If a public guardian is assigned, there is no reason you cannot help your Mom, as you are able, after that.
Even if the behaviors are a sign of depression or anxiety current treatment goals and methods exhaust non pharmaceutical options first. This is where the problem comes into play. She does very well with assistance and that one to one. She goes from a 2 to a 6 or 7 in terms of ability to engage and function.
While I don't appreciate the tone of burnt yes medications are not used to make someone easier to place if they need a one to one to function that is what they need to function and a facility should accommodate that but reality unfortunately does not align with the ideal.
The guardianship makes this complicated because I am legally obligated to provide her with proper care and if I cannot it is my duty to do so.

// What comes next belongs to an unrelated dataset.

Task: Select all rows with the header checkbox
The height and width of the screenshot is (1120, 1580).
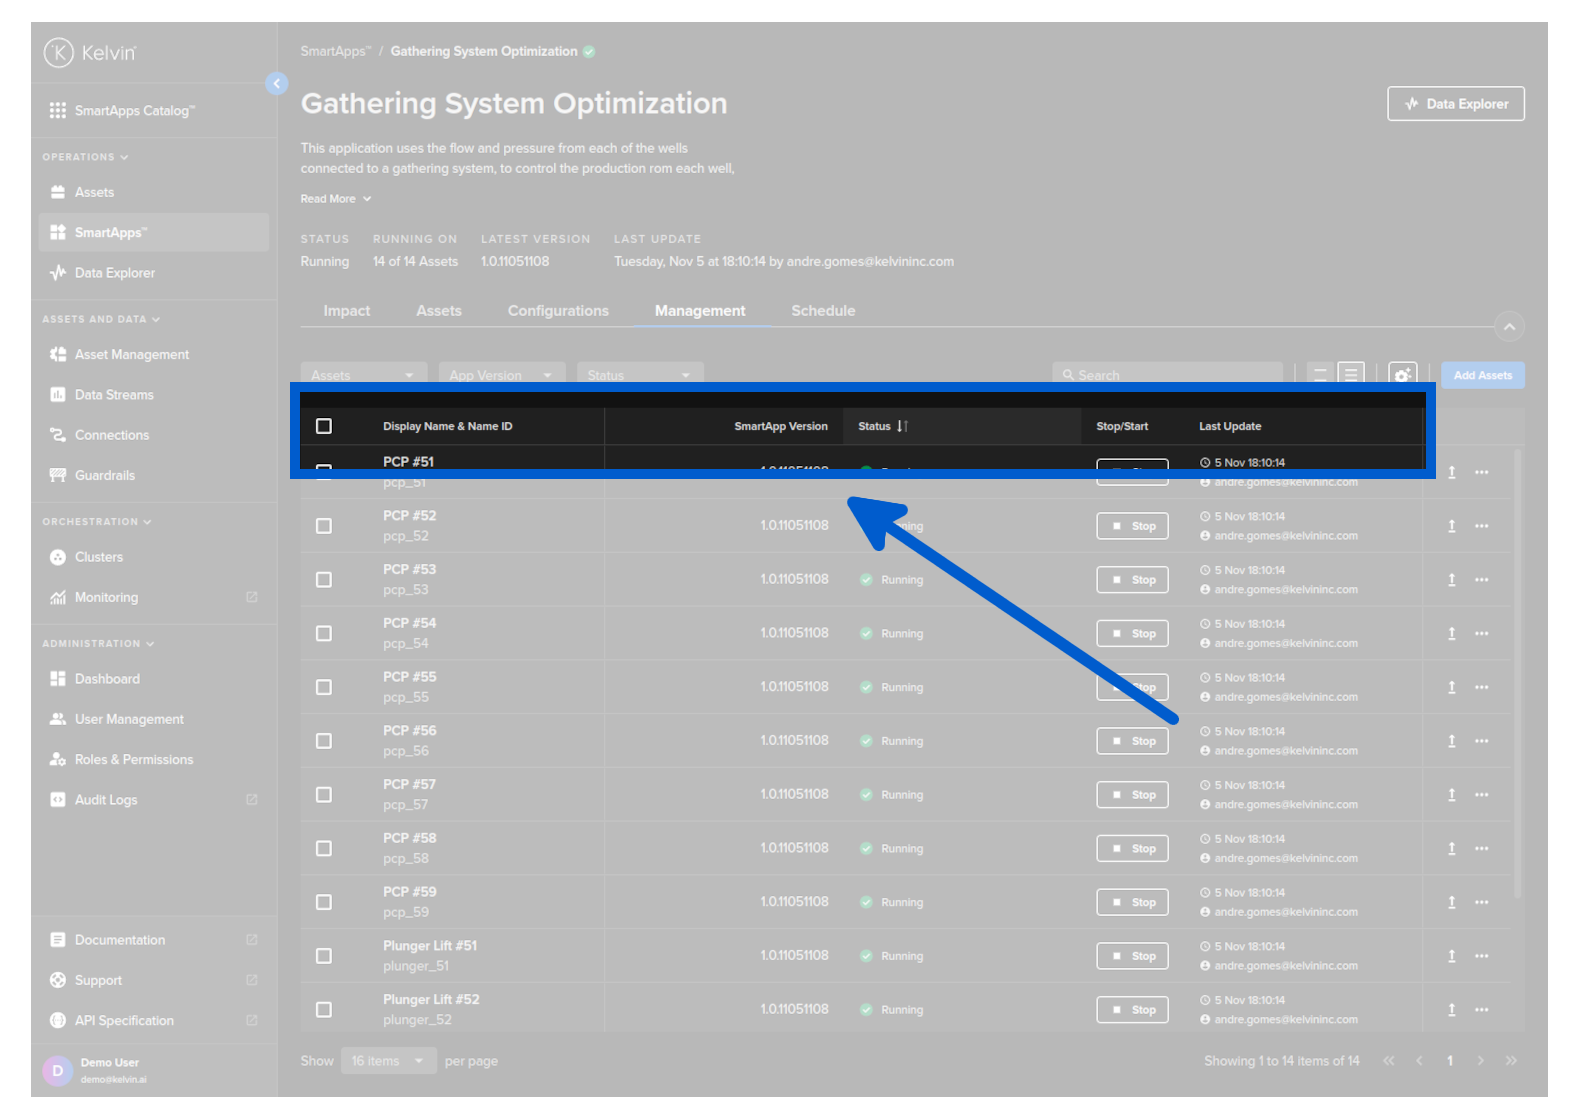Action: (324, 427)
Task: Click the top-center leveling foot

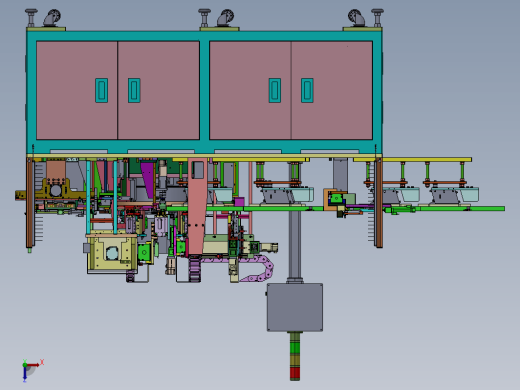Action: point(204,18)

So if I cannot get her placed using her MLTC I have to wait until she progresses to a point where she can. Yes, in theory if I let something happen to prove she is unsafe it is a catch 22 cause it is my job to make sure she is safe.

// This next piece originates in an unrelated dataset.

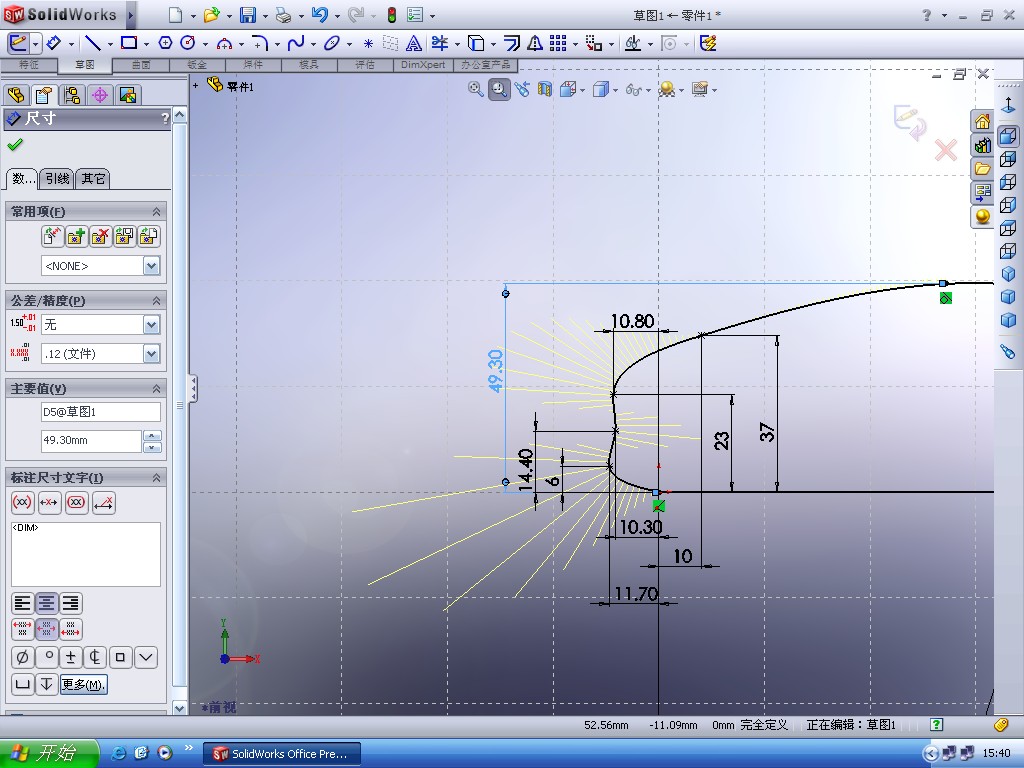Select the Line sketch tool
The width and height of the screenshot is (1024, 768).
tap(92, 43)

Currently exploring what they call NHTD wavier which allegedly provides 24 hour care for people that need that level of care but require more social intervention rather than medical.
I am really relieved that you have legal help. I think it is badly needed.
People as bad as or much worse than your mother are every single day placed into care.
Why that isn't happening here I can only wonder.
I do wish you the best, unamused.
Hope you will update us after the court date.
Like I said, invite them to imprison, house and feed you. At least then they will have to appoint someone else to Mom's guardianship.
If you're unable to be a competent guardian and find your mother a memory care facility, the state will. APS is trying to scare you because they don't want to use any resources for a case like your mother's. APS because of the current "government efficiency" nonsense going on in Washington is basically working on a budget of next to nothing. So, a senior like your mother who appears clean, well-nurished, and thriving is not going to be a priority to them even if you refuse to continue caring for her. You're going to have to get her placed youself, or if the court removes you as guardian like you've requested, they will find a place.
Find her a memory care facility and place her. You may as her adult child and next-of-kin have to keep her for a few weeks until there's an available bed in a memory care facility somewhere in your state. Or until your name is removed as guardian. So instead of paying big bucks to your lawyer who is doing nothing for you, spend that money you're shelling out on some temporary homecare until you get your mother into memory care.
Also, medicating a person to make them less co-dependent is abuse. This is not a valid medical/psychiatric condition which is why no doctor is helping you out. In fact, you should be ashamed of yourself that you'd even ask that. Elders with dementia are medicated for real conditions like anxiety, agitation, depression, aggression, dementia- related psychosis, and hyper-sexuality. Not because they're needy and their adult children think they're too dependent.
Find a care facility for your mother and place her. As I said, you may actually have to be her guardian for a little while until a bed becomes available somewhere.
Our OP has tried to place mom. Everyone doesn't want her. They say she would require one on one care and they will not medicate her against her will, and I guess this is falling into MENTAL incapacity and not physical as in dementia because she is exercising the rights that those with mental incapacity can use.
I think perhaps this OP is caught in a bit of an existential nightmare. Not sure.
That's part of the problem. They now have her in that position and won't let her go.
She will need court permission for everything and is accountable to the court and won't get out of guardianship and is unable to get mom off her hands even IF/WHEN she is ill.
That's guardianship for you and what I have learned I would never be one.